Introduction to
FlexVPN
Internet Key Exchange
Version 2 (IKEv2), a next-generation key management protocol based on RFC 4306,
is an enhancement of the IKE Protocol. IKEv2 is used for performing mutual
authentication and establishing and maintaining security associations (SAs).
FlexVPN is Cisco's
implementation of the IKEv2 standard featuring a unified paradigm and CLI that
combines site to site, remote access, hub and spoke topologies and partial
meshes (spoke to spoke direct). FlexVPN offers a simple but modular framework
that extensively uses the tunnel interface paradigm while remaining compatible
with legacy VPN implementations using crypto maps.
This guide contains
the following modules:
Configuring Internet Key
Exchange Version 2 (IKEv2) and FlexVPN Remote Access
This module describes
IKEv2 CLI and is divided into basic and advanced sections.
The basic section
introduces basic IKEv2 commands and describes IKEv2 smart defaults and the
mandatory IKEv2 commands required for FlexVPN remote access. This module is a
prerequisite for understanding subsequent chapters.
The advanced section
describes global IKEv2 commands and how to override the default IKEv2 commands.
Configuring FlexVPN Server
This module describes FlexVPN server features, IKEv2 commands required to configure FlexVPN server, remote access clients and the supported RADIUS attributes.
Configuring FlexVPN Client
This module describes FlexVPN client features and the IKEv2 commands required for FlexVPN client.
Configuring FlexVPN Spoke to Spoke
This module describes the FlexVPN Spoke to Spoke feature and the IKEv2 commands required for FlexVPN Spoke to Spoke.
Configuring IKEv2 Load Balancer
This module describes the IKEv2 Load Balancer Support feature and the IKEv2 commands required to configure the IKEv2 Load Balancer.
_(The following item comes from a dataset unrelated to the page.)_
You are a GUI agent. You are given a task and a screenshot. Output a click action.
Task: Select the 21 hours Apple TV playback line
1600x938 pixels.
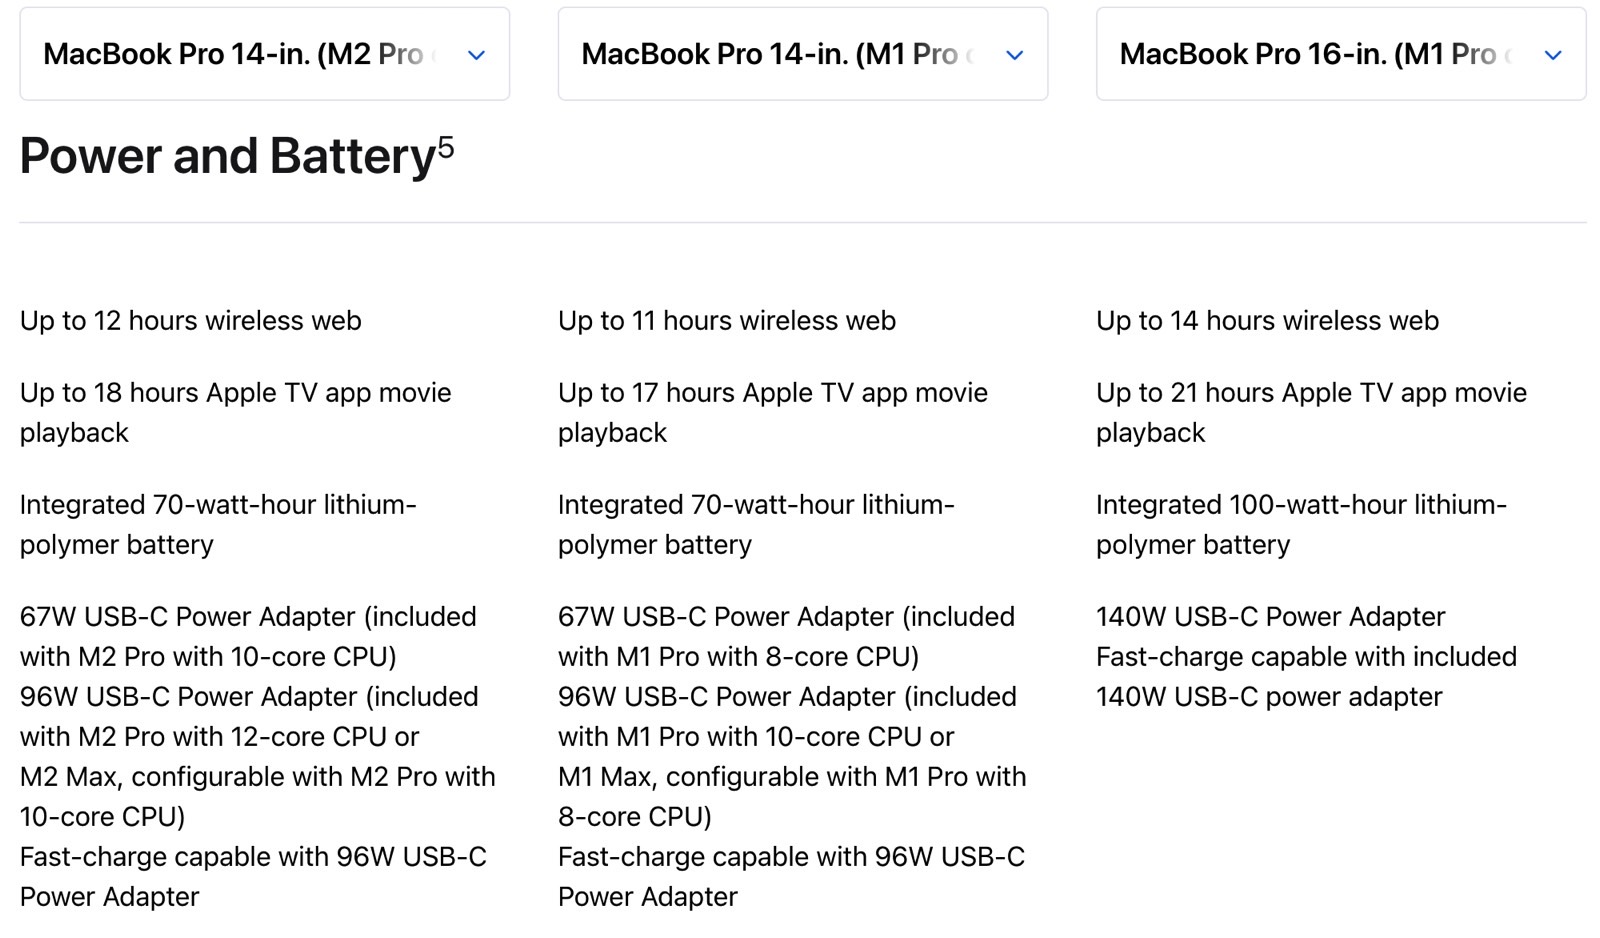[1311, 413]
Configuring IKEv2 Fragmentation
The IKE Fragmentation adhering to RFC feature
implements fragmentation of Internet Key Exchange Version 2 (IKEv2) packets as
proposed in the IETF
draft-ietf-ipsecme-ikev2-fragmentation-10 document.
Configuring IKEv2
Reconnect
The IOS IKEv2 support for AutoReconnect feature of AnyConnect
feature helps in reestablishing IKEv2 negotiation without user interaction with
the Cisco AnyConnect client.
Configuring MPLS over FlexVPN
The MPLS over FlexVPN feature implements Multiprotocol Label
Switching (MPLS) over a dynamically established IPsec tunnel thereby supporting
duplicate address spaces.
Configuring IKEv2
Packet of Disconnect
The IKEv2 Remote Access Change of Authorization (CoA)—Packet of
Disconnect feature terminates an active crypto IKEv2 session on Cisco supported
devices.
Configuring IKEv2
Change of Authorization Support
The FlexVPN - IKEv2 CoA for QoS and ACL feature supports RADIUS
Change of Authorization (CoA) on an active IKEv2 crypto session.
Configuring
Aggregate Authentication
The FlexVPN RA - Aggregate Auth Support for AnyConnect feature
implements aggregate authentication method by extending support for Cisco
AnyConnect client that uses the proprietary AnyConnect EAP authentication
method to establish a secure tunnel over the Internet between Cisco AnyConnect
client and FlexVPN server.
Appendix: FlexVPN RADIUS Attributes
This module describes the RADIUS attributes supported by FlexVPN server.
Appendix: IKEv2 and Legacy VPNs
This module contains configuration examples on how to configure legacy VPNs such as crypto maps and DMVPN with Internet Key Exchange Version 2 (IKEv2).